Shortly after the Spring Festival holiday, I had a chance to photograph dozens of migrant workers traveling from home to job interviews at an underwear factory in Shanghai. They were all recruited by an employment agency, a popular business nowadays especially on the coastal area where the labor shortage situation has reached a worsening level.
The interview was the simplest I had ever seen, the only requirement by the factory was “good health”, followed by several questions which altogether lasted about 5 minutes. Afterwards the workers were divided into two groups – experienced and “whiteboard” (without any work experience). The experienced workers were asked to start working right away, while the whiteboard workers needed to attend a training course – by observing the production line and following a veteran for one or two days.
There were two “whiteboard” girls that caught my eye during the assignment. The two shy girls in their 20s were both ethnic Yi minorities from a village in southwestern China’s Yunnan province. You could almost see in their eyes that everything was so new and strange to them. They wouldn’t give me their names, but they told me that it was their first time leaving home for work, and it brought them to a city over 2,000 kilometers (1,243 miles) away.
Insecurity and uncertainty have long been the key words for Chinese migrant workers, mainly because they left their homes for a strange environment with few friends and usually zero social insurance. A recent hot topic at the ongoing annual National People’s Congress (NPC) was the household registration system (or hukou regime) reform. Through this, migrant workers could finally benefit from government funds on medical services and education for their children, which are given free to urban dwellers. It would, however, take some time for the new policy to carried out. So, what’s the situation now?

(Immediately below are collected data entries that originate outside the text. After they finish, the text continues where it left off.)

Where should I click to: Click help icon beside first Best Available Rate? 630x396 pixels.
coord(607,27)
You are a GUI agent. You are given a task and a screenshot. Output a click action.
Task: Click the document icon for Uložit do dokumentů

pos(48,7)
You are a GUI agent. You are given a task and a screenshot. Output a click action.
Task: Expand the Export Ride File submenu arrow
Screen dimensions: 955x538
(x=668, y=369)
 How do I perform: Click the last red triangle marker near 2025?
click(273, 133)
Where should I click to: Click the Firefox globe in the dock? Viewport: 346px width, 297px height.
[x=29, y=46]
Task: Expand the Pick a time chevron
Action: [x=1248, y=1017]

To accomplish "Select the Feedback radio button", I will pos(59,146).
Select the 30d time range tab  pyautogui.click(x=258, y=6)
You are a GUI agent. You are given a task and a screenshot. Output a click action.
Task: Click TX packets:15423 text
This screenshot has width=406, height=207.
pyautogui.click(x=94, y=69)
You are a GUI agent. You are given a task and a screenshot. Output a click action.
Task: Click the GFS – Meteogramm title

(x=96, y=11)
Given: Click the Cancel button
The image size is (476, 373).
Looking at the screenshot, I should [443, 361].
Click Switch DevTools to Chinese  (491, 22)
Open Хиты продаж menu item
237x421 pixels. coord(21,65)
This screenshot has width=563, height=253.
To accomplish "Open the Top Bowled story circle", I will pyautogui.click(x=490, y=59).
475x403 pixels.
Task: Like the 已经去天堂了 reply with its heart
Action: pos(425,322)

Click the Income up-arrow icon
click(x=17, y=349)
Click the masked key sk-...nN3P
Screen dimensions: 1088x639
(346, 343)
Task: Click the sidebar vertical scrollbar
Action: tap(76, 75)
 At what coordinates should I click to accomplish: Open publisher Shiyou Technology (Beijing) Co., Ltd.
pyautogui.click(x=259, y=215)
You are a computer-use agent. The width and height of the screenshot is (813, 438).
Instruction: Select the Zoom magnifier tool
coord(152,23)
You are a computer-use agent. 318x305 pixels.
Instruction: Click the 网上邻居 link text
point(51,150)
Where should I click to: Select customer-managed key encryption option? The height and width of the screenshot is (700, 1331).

Last week, I went to an area near the Shanghai Outer Ring Expressway, the edge of the city center, to look for some pictures to match property stories. A small road with piles of household garbage on both sides caught my attention. Further down the road, after walking past several blocks of old and shabby buildings, I found myself standing in front of dozens of shipping containers, piled up one after another.
At first I thought it must be a post-modern art project, but when I got closer, I saw people inside the containers, and there were beds, tables and fridges.
The containers were rented to migrant workers as dwellings for 500 yuan (80 USD) per month. About 20 people, most of whom make a living by collecting recyclable waste, have lived here for more than two years. A woman complained to me that there was neither running water nor toilets in the containers. It was hot like a fireplace in the summer and cold like an ice cave in the winter, although the rent was quite acceptable.
While I was wandering around the area trying to shoot some more frames with the dusk light, the woman’s husband came back from work on an electric tricycle. After realizing that I was a journalist, he stopped me from taking pictures and threatened me to leave or he would call the police. I didn’t know the specific reason why he wanted me out, but I did understand that their insecurity sometimes prevented them from getting into trouble.
On my way out, the sky turned darker and an elderly woman started to cook outside her container. I sincerely hope that their lives will be free of uncertainty and insecurity soon. The government creating a beneficial policy would be a good start, but people treating them fairly is the key.